以下に一つでも当てはまれば、読んで損はないです。

  • 読んだ本の内容をすぐ忘れてしまう
  • インプットに時間がかかる
  • 忙しくて読書する余裕がない
  • 資格勉強の効率を上げたい
  • 副業で学習が必要
  • 読書の生産性を高めたい
  • 年間の読書冊数を増やしたい

あなたのように「毎日1時間の読書習慣」がある人には、特に効果が出ます。

7. まとめ:高速読書は「読む力」ではなく「使う力」を鍛える読書術

高速読書は、ただページを速くめくる速読とは違います。

  • 目的を持って読む
  • 全体 → 重要 → アウトプットの3回読み
  • 読んだ知識を“行動に変える”読書術

という点で、ビジネスパーソンにも、資格勉強にも、副業にもメリットが大きい読書法です。

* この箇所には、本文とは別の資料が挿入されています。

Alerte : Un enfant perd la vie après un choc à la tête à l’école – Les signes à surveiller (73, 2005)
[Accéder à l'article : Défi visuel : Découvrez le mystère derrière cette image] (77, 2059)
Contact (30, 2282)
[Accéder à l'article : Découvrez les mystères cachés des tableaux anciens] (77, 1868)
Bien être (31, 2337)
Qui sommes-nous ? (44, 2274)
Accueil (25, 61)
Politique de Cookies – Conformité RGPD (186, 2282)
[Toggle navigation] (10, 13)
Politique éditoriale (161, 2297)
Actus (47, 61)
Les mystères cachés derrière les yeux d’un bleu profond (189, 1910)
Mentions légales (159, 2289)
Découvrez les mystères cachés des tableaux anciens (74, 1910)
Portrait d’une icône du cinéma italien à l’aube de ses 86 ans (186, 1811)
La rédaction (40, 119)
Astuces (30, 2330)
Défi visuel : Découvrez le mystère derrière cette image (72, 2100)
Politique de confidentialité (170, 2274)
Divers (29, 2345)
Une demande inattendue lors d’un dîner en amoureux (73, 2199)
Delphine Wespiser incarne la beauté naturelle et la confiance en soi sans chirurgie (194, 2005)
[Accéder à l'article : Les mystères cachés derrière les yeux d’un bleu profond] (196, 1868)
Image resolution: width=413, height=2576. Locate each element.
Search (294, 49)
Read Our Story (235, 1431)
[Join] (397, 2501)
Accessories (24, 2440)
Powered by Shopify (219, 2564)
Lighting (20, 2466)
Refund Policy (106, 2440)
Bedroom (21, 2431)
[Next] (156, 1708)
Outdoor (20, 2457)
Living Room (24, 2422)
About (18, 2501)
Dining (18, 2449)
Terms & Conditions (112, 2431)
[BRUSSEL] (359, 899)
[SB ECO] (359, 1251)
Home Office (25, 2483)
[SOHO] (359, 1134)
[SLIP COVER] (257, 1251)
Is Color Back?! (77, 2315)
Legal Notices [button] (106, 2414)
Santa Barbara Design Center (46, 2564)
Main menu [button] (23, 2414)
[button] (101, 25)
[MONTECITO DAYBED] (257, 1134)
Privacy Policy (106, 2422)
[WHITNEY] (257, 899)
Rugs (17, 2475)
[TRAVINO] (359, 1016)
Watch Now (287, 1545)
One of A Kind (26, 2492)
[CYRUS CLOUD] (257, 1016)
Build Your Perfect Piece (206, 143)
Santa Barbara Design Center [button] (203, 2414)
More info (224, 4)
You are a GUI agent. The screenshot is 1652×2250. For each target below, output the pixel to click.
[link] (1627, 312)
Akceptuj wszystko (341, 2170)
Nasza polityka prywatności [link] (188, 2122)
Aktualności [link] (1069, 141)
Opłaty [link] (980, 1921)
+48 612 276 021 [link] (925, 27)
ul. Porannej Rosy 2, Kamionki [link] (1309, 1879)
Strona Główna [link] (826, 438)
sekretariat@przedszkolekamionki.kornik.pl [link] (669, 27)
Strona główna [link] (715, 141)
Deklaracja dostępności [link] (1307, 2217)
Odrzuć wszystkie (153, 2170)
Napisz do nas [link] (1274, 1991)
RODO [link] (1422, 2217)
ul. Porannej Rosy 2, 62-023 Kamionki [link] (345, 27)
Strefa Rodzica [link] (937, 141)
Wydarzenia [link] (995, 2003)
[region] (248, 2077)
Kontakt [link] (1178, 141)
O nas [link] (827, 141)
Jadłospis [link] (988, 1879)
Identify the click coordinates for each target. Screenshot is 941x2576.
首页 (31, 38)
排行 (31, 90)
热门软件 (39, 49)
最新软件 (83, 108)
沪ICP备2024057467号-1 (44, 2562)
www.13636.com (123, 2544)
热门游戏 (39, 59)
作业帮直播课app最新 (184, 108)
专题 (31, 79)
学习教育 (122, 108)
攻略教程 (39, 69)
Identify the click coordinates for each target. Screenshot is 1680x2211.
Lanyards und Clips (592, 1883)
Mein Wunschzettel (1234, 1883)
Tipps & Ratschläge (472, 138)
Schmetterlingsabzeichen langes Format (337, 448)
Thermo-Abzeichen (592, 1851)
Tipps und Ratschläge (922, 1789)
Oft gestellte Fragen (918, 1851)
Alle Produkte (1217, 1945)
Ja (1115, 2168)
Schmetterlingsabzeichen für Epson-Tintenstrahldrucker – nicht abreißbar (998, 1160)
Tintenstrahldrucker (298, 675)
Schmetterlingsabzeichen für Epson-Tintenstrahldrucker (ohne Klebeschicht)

読書してもすぐ忘れてしまう…という人ほど、この本の価値を実感できるはず。

本の内容を「資産」に変えたい人に、強くおすすめしたい一冊でした。

本を読み切るまでに1週間や2週間かけてしまうのがデフォルトだった方は、1回目の読み終わりまでが、
非常に短い時間で読み切ることができるので、達成感を感じやすい。その経験の蓄積が読書を前向きに
させてくれる一冊で、個人的には本の読み方が劇的に変わりましたのでお勧めです。